- Study material -
----

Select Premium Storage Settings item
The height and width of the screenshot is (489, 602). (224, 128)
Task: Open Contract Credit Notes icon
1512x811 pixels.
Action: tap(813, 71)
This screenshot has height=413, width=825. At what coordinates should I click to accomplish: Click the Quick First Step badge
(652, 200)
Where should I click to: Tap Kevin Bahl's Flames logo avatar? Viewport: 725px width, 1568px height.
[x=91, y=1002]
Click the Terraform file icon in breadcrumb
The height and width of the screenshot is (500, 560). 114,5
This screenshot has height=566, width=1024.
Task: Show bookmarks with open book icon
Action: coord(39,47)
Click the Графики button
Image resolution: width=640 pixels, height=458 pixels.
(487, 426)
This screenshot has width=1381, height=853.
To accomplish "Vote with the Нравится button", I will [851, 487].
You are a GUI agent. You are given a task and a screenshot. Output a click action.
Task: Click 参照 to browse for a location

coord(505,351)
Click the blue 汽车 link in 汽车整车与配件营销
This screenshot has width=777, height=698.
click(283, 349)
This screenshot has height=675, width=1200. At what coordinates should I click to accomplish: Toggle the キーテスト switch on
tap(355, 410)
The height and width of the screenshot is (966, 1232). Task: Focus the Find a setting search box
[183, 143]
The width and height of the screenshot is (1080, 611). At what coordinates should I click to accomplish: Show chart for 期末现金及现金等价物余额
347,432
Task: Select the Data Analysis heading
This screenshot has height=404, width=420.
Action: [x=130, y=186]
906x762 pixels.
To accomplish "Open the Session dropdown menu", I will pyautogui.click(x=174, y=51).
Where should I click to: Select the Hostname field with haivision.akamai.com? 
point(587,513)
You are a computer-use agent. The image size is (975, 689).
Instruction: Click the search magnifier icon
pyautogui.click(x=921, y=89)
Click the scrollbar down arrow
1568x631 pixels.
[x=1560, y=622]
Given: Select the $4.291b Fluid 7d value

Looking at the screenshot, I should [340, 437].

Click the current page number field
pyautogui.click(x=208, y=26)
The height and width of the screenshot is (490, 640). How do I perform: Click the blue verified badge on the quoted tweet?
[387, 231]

----

- Exercise -
Which lines of the listing contain the string "will"? Copy each of them.

- Solution to the exercise -
To accomplish "Vote with the Нравится button", I will [851, 487].
To accomplish "Open the Session dropdown menu", I will pyautogui.click(x=174, y=51).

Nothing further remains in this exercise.